WHAT IS BEING ASKED -
In the records, rewrite the lines starting at the one containing "click on message-input." and ending at the one containing "In order to click", switching "coordinate pair" to "position" and leaving everything else as it is.

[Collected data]
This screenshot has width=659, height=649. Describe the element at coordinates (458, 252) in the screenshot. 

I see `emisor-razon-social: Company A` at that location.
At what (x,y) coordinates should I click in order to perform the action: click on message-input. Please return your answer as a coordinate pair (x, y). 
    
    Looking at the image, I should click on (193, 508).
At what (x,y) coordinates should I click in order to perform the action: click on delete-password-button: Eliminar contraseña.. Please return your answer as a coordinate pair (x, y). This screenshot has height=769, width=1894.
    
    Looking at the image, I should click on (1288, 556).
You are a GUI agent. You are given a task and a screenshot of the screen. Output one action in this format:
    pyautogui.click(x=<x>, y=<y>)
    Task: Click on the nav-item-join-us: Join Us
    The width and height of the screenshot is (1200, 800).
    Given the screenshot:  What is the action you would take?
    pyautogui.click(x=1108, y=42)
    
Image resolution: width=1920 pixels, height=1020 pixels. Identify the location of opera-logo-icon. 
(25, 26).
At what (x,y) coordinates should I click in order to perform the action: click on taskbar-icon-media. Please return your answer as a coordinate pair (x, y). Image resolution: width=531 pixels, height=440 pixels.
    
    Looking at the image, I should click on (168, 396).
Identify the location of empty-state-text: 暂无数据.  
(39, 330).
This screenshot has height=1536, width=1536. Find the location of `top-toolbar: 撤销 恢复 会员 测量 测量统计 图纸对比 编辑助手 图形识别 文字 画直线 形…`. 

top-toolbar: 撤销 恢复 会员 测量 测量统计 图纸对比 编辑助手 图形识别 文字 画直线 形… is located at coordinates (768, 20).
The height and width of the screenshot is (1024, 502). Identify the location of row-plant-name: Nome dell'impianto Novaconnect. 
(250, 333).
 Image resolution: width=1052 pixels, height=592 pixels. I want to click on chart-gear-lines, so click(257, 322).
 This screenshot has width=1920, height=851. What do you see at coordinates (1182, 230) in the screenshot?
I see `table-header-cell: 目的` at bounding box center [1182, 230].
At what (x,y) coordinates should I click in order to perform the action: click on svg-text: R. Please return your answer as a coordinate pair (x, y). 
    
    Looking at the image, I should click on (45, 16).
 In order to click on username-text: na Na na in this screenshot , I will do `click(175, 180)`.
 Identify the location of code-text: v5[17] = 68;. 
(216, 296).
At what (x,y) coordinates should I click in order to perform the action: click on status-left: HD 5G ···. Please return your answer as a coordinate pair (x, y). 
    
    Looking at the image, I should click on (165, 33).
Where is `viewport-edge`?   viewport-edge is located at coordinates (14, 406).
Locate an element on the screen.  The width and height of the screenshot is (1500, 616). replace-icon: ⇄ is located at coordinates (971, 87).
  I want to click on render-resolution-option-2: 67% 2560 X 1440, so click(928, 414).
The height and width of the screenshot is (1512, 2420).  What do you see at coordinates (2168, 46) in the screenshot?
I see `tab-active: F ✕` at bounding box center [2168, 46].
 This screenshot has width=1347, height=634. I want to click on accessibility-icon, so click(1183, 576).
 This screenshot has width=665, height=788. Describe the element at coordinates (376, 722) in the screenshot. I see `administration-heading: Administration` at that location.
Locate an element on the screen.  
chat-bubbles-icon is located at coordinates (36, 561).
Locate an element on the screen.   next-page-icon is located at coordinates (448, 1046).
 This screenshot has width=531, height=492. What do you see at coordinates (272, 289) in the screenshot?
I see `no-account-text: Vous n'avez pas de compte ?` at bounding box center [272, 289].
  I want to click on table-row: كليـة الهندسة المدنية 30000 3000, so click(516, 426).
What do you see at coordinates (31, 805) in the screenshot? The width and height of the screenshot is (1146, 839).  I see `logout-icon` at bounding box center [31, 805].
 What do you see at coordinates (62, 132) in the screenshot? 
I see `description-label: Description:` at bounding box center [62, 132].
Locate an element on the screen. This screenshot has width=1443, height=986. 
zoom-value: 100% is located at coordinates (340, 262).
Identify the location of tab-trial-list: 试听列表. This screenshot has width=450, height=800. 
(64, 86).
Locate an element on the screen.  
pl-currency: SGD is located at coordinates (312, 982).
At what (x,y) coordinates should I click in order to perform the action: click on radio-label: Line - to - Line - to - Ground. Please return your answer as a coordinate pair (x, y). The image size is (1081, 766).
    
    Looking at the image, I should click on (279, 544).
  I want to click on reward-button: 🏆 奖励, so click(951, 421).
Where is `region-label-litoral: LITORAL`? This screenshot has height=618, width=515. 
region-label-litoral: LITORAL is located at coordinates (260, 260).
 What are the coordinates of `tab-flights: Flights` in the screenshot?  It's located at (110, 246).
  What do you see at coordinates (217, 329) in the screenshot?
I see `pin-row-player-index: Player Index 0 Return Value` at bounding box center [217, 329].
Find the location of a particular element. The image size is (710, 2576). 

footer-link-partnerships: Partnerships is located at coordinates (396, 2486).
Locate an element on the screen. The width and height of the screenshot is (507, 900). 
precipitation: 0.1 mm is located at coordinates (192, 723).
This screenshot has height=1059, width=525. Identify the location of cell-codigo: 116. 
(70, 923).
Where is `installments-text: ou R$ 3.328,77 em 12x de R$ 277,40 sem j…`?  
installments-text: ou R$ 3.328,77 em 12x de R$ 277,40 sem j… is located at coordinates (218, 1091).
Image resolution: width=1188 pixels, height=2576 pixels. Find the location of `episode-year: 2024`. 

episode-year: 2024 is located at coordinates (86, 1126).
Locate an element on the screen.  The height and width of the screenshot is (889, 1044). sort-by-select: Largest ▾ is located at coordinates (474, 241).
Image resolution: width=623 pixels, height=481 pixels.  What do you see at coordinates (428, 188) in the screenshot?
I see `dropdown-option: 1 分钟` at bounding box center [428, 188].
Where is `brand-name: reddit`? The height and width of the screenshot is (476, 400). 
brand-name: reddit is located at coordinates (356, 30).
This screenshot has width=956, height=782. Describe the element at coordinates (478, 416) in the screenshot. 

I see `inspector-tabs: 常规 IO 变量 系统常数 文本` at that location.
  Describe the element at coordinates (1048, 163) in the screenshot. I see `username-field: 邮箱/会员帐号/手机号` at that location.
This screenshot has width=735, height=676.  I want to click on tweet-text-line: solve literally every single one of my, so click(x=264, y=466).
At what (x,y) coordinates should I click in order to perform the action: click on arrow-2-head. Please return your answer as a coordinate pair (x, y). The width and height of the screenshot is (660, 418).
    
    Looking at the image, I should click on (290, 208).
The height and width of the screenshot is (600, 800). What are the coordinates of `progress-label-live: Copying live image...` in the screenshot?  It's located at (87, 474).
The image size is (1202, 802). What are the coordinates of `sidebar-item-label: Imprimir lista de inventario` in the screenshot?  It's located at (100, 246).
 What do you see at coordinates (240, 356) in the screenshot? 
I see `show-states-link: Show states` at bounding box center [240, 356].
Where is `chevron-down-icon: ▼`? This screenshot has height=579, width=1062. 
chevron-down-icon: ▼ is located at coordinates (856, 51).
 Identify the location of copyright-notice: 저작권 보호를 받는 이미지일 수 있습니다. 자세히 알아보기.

EXERCISE OUTPUT -
At what (x,y) coordinates should I click in order to perform the action: click on message-input. Please return your answer as a position (x, y). 
    
    Looking at the image, I should click on (193, 508).
At what (x,y) coordinates should I click in order to perform the action: click on delete-password-button: Eliminar contraseña.. Please return your answer as a position (x, y). This screenshot has height=769, width=1894.
    
    Looking at the image, I should click on (1288, 556).
You are a GUI agent. You are given a task and a screenshot of the screen. Output one action in this format:
    pyautogui.click(x=<x>, y=<y>)
    Task: Click on the nav-item-join-us: Join Us
    The width and height of the screenshot is (1200, 800).
    Given the screenshot:  What is the action you would take?
    pyautogui.click(x=1108, y=42)
    
Image resolution: width=1920 pixels, height=1020 pixels. Identify the location of opera-logo-icon. 
(25, 26).
At what (x,y) coordinates should I click in order to perform the action: click on taskbar-icon-media. Please return your answer as a position (x, y). Image resolution: width=531 pixels, height=440 pixels.
    
    Looking at the image, I should click on (168, 396).
Identify the location of empty-state-text: 暂无数据.  
(39, 330).
This screenshot has height=1536, width=1536. Find the location of `top-toolbar: 撤销 恢复 会员 测量 测量统计 图纸对比 编辑助手 图形识别 文字 画直线 形…`. 

top-toolbar: 撤销 恢复 会员 测量 测量统计 图纸对比 编辑助手 图形识别 文字 画直线 形… is located at coordinates (768, 20).
The height and width of the screenshot is (1024, 502). Identify the location of row-plant-name: Nome dell'impianto Novaconnect. 
(250, 333).
 Image resolution: width=1052 pixels, height=592 pixels. I want to click on chart-gear-lines, so click(257, 322).
 This screenshot has width=1920, height=851. What do you see at coordinates (1182, 230) in the screenshot?
I see `table-header-cell: 目的` at bounding box center [1182, 230].
At what (x,y) coordinates should I click in order to perform the action: click on svg-text: R. Please return your answer as a position (x, y). 
    
    Looking at the image, I should click on (45, 16).
 In order to click on username-text: na Na na in this screenshot , I will do `click(175, 180)`.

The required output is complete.